Recast the lines below as a Markdown table with the columns Row and Line, numbering each entry and omitting blank lines. Leave the pictures out.

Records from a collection
....................

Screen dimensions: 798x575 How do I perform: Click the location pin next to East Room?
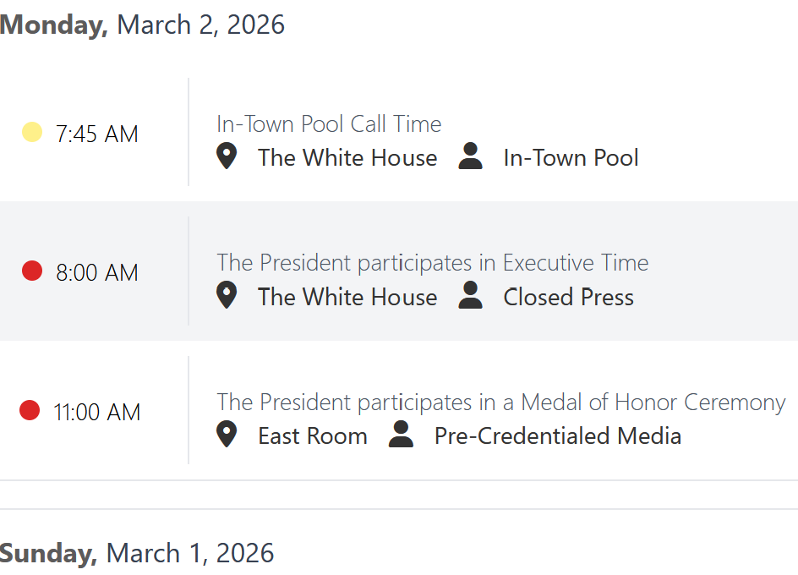click(227, 435)
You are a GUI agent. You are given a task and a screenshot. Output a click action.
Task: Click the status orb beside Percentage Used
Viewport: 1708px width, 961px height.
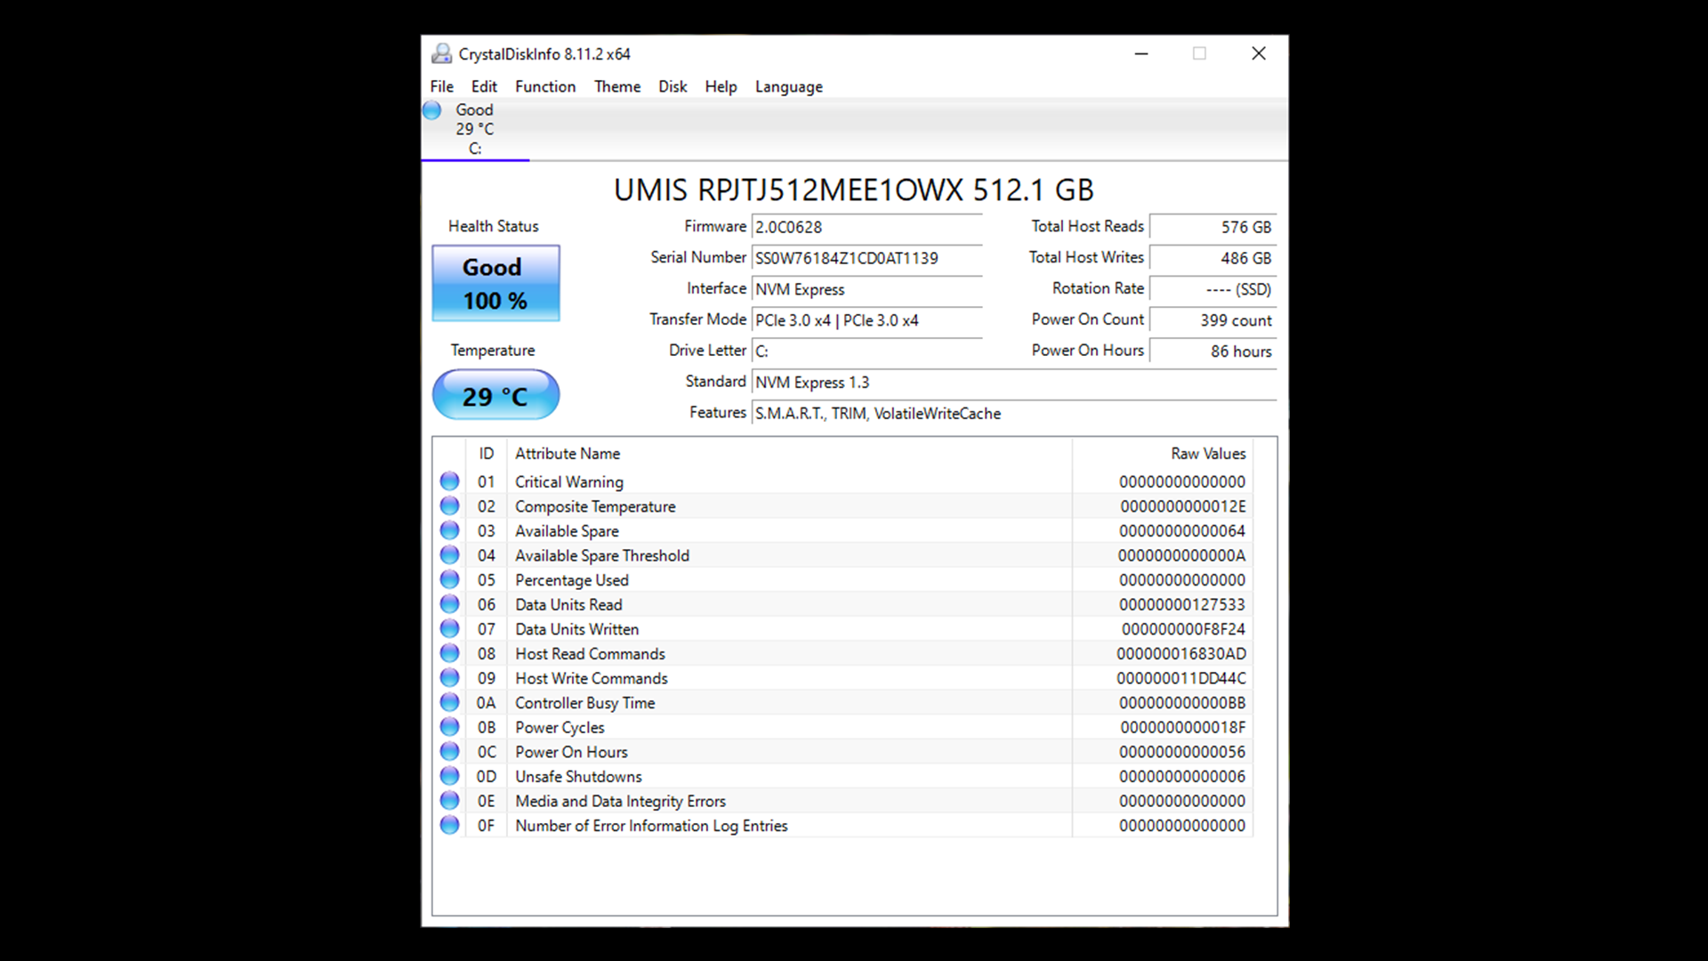click(450, 580)
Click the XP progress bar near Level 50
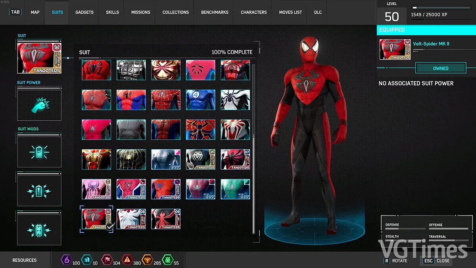The image size is (476, 268). [441, 7]
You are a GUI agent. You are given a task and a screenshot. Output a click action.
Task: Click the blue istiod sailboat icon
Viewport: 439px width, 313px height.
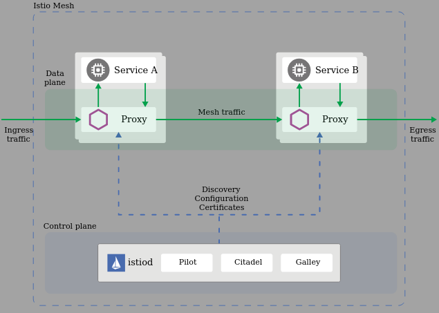(x=116, y=263)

....................

-- Answer to this problem --
| Row | Line |
|---|---|
| 1 | Screen dimensions: 798x575 How do I perform: Click the location pin next to East Room? |
| 2 | click(227, 435) |
| 3 | You are a GUI agent. You are given a task and a screenshot. Output a click action. |
| 4 | Task: Click the status orb beside Percentage Used |
| 5 | Viewport: 1708px width, 961px height. |
| 6 | click(450, 580) |
| 7 | Click the XP progress bar near Level 50 |
| 8 | The image size is (476, 268). [441, 7] |
| 9 | You are a GUI agent. You are given a task and a screenshot. Output a click action. |
| 10 | Task: Click the blue istiod sailboat icon |
| 11 | Viewport: 439px width, 313px height. |
| 12 | (x=116, y=263) |